New York University (NYU) professor Andrew Ross, who researches workers’ rights, was prohibited from boarding a flight to Abu Dhabi last Saturday to visit a branch campus of his own university that opened there in 2010.
The entry ban has sparked debate about how big name institutions establishing operations in the oil-rich Gulf states should handle attempts to restrict the activities or public opinions of their staff.
Ross has been an outspoken opponent of the use of underpaid and poorly treated migrant laborers to build NYU’s campus and other international institutions in the Gulf where there are branches of the Guggenheim and Louvre museums.
Migrants account for more than 80 percent of the UAE’s population of about 8 million, according to U.N. estimates, with temporary workers, predominately from South Asia, making up the vast majority of private sector employees.
Human rights groups and labor unions have raised concerns that these buildings were constructed by workers legally bonded to their employers.
Sharan Burrow, president of the International Trade Union Confederation, calls the situation “modern slavery”.
“There is a conspiracy of silence that these (Gulf countries) are slave states,” Burrow, whose group says it represents 176 million workers worldwide, told the Thomson Reuters Foundation.
Officials in Abu Dhabi, the largest of seven emirates forming the UAE, did not respond to interview requests.
The UAE’s embassy in Washington said it did not have information on the case and couldn’t provide a comment.
Burrow said NYU faced a “reputational risk” by operating under the UAE’s restrictive ‘Kefala’ system where workers are bonded to their employer and can’t change jobs without the consent of their sponsor.
Foreign laborers are legally prohibited from forming independent unions or going strike in the UAE, but wildcat strikes over unpaid wages or poor conditions do happen.
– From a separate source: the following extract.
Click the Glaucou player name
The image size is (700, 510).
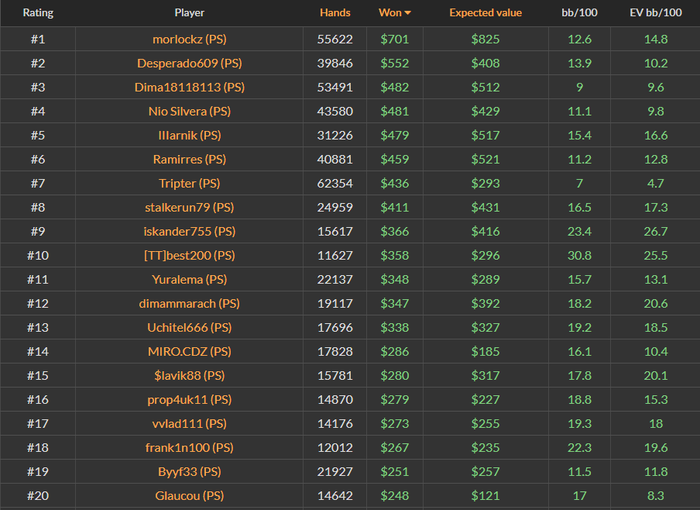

Protesting workers have been deported.
NYU, which has built several campuses around the world including in China to become a global university, did not respond to repeated phone calls and emails seeking comment.
University spokesman John Beckman told other media that there had not been problems with academic freedom on the NYU campus in Abu Dhabi before.
The Gulf Labor Working Group, an international rights organization of which Ross is a member, sent a letter to the Guggenheim on Wednesday, urging the museum to issue a statement condemning the action against the professor.
The museum “cannot stay silent” in the face of actions which “dim if not extinguish the beacon of free expression the Guggenheim pledges to be”, the letter said.
NYU isn’t alone in facing criticism for turning a blind eye to the UAE’s poor working conditions, rights groups say.
Several hundred workers building the new Louvre project were deported after a strike over non-payment of salaries and poor housing in October 2013, Human Rights Watch reported last month..
The Tourism Development and Investment Company, the Abu Dhabi government-owned firm building the museum, rejected the report’s “unfounded conclusions” and “unknown methodologies”.